**Your goal:** Reproduce, from the lines below, exactly the stretch that begins at the line containing "Screen dimensions: 786x775" and ends at the line containing "Given: Click green", both included.

═══ Exercise input ═══

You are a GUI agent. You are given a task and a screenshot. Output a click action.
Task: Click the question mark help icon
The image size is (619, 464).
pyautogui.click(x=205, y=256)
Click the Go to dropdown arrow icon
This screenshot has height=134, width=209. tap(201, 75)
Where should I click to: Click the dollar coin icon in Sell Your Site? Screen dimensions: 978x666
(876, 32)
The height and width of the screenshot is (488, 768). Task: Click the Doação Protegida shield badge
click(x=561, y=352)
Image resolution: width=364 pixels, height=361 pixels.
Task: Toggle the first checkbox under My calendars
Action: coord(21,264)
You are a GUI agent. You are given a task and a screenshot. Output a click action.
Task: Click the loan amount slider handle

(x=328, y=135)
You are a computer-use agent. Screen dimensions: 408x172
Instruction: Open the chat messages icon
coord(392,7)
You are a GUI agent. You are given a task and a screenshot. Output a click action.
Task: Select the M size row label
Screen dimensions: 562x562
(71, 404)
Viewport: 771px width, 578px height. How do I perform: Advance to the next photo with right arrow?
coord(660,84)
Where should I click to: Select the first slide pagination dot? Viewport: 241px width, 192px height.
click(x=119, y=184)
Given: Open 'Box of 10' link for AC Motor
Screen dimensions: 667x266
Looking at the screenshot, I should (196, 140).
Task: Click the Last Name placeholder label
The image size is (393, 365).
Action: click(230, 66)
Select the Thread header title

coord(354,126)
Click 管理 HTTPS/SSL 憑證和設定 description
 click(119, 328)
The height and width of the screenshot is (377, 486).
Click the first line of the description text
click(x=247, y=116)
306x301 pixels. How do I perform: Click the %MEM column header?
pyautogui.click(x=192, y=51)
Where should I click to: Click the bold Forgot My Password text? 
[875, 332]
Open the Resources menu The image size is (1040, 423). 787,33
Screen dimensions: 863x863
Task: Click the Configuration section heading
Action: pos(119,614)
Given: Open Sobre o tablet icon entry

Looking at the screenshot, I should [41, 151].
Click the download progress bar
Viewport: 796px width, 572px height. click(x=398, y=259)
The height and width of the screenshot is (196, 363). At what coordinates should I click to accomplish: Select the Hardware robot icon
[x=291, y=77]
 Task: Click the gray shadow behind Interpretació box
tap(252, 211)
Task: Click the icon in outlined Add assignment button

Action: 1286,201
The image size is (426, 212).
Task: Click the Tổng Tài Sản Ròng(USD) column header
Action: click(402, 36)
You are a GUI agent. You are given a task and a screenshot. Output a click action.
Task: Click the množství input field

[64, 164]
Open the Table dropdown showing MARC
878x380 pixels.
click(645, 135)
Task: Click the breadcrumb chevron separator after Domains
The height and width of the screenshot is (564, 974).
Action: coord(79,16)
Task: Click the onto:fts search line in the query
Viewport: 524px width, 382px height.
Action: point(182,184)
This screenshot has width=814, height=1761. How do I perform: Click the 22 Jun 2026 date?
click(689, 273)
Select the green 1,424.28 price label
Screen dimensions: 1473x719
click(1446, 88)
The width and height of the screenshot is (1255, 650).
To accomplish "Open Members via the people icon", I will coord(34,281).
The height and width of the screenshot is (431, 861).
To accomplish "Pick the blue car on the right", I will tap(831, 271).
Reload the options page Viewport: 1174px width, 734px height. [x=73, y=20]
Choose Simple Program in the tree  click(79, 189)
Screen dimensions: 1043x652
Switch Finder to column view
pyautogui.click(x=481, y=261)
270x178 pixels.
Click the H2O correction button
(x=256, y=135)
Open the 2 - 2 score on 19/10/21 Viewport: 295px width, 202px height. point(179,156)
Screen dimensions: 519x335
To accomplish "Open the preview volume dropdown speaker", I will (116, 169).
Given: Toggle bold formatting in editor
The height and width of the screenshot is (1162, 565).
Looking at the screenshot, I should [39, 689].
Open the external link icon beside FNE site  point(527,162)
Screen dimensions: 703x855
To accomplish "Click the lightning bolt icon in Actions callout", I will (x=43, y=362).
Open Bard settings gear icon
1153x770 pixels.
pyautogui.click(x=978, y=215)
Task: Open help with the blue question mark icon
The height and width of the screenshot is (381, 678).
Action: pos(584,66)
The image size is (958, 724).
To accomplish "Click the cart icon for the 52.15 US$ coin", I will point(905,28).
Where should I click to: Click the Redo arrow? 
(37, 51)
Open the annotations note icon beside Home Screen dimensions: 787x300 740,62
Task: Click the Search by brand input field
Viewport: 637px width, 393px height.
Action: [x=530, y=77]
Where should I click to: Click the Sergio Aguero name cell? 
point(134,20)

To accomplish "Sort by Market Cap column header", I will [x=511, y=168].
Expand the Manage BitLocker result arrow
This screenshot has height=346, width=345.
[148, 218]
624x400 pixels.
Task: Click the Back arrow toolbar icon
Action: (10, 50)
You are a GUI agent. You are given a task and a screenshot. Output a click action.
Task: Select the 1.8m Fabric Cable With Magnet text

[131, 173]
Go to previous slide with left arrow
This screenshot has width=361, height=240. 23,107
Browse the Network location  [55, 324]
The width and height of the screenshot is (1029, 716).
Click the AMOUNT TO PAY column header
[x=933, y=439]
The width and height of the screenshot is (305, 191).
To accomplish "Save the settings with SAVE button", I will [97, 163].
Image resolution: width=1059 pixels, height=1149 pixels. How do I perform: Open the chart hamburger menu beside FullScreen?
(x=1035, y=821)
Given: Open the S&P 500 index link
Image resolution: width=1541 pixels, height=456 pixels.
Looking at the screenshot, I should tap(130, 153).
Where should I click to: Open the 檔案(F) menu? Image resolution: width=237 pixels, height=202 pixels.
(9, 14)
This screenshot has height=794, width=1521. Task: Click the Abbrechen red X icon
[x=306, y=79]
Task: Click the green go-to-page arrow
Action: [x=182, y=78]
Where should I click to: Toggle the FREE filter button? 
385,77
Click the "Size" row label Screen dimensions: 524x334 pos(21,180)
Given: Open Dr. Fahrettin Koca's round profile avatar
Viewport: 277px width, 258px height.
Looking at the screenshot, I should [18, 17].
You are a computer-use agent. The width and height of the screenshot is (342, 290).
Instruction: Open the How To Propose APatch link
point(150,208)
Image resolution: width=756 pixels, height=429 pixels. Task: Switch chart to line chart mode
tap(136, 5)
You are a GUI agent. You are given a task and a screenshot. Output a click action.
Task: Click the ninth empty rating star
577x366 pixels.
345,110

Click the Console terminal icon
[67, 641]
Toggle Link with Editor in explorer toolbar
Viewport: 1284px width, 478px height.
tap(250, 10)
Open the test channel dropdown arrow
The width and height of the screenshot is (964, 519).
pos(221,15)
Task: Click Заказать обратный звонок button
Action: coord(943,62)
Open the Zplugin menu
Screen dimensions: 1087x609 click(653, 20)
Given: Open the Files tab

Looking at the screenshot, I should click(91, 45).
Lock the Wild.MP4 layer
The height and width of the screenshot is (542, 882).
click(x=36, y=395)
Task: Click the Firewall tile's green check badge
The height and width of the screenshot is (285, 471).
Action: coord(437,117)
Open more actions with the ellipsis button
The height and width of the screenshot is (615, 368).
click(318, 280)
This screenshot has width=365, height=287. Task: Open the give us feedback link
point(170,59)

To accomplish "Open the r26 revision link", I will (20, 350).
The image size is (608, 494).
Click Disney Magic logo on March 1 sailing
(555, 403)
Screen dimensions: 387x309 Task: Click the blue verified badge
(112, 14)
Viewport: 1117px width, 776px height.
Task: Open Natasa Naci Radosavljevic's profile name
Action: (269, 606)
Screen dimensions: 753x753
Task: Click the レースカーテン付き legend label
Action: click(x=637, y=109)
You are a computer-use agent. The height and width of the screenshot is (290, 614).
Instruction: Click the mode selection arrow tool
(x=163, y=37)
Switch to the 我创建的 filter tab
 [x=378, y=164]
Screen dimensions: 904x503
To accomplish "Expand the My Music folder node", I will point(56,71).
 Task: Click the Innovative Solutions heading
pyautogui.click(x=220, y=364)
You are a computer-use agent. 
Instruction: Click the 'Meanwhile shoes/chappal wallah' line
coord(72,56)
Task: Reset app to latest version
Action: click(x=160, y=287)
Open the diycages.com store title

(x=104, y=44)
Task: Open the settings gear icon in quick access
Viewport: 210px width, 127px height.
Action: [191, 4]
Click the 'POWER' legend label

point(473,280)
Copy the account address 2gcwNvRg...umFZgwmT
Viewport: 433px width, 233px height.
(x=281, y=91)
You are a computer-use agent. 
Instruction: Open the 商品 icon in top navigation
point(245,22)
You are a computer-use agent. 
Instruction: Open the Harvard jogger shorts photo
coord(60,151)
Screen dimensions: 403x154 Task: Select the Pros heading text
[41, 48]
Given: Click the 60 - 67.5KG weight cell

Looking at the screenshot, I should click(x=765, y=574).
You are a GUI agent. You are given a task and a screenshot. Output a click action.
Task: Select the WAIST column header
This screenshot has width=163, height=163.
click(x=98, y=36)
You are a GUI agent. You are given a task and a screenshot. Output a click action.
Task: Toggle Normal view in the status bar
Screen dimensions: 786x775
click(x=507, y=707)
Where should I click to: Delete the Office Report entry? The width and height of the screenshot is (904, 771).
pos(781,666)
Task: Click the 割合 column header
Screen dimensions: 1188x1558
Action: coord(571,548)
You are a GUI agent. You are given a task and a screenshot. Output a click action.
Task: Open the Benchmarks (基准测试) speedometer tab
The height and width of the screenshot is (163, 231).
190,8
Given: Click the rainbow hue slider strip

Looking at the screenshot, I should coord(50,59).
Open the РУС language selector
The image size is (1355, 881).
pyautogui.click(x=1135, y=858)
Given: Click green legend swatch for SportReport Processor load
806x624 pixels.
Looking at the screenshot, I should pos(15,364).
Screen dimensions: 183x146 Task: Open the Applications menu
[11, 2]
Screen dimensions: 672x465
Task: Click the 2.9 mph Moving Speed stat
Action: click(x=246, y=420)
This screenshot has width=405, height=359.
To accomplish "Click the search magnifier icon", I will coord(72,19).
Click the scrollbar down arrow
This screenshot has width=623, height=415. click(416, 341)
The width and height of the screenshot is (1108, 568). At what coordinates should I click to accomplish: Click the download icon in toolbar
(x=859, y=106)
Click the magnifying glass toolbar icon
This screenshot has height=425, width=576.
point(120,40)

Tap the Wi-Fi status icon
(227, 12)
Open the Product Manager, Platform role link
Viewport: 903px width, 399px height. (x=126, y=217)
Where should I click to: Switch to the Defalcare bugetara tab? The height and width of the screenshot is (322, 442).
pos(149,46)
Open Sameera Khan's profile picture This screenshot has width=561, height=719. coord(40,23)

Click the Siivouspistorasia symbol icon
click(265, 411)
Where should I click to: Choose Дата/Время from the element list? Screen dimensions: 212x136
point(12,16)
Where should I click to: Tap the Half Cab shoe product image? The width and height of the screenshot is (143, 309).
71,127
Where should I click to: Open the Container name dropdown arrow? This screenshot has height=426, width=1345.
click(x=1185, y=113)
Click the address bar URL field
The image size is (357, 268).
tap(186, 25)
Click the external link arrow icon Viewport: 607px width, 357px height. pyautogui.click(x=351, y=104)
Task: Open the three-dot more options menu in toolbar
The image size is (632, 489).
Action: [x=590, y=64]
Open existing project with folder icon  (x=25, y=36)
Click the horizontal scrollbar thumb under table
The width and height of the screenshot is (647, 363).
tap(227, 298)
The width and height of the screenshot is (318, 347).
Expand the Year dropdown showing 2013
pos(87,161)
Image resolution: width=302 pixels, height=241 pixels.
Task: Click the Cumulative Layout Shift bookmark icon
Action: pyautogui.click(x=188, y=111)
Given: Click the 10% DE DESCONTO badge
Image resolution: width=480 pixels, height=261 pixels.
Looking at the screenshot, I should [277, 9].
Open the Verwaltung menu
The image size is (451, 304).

═══

**Solution to this task:**
Screen dimensions: 786x775
click(x=507, y=707)
Where should I click to: Delete the Office Report entry? The width and height of the screenshot is (904, 771).
pos(781,666)
Task: Click the 割合 column header
Screen dimensions: 1188x1558
Action: coord(571,548)
You are a GUI agent. You are given a task and a screenshot. Output a click action.
Task: Open the Benchmarks (基准测试) speedometer tab
The height and width of the screenshot is (163, 231).
190,8
Given: Click the rainbow hue slider strip

Looking at the screenshot, I should coord(50,59).
Open the РУС language selector
The image size is (1355, 881).
pyautogui.click(x=1135, y=858)
Given: Click green legend swatch for SportReport Processor load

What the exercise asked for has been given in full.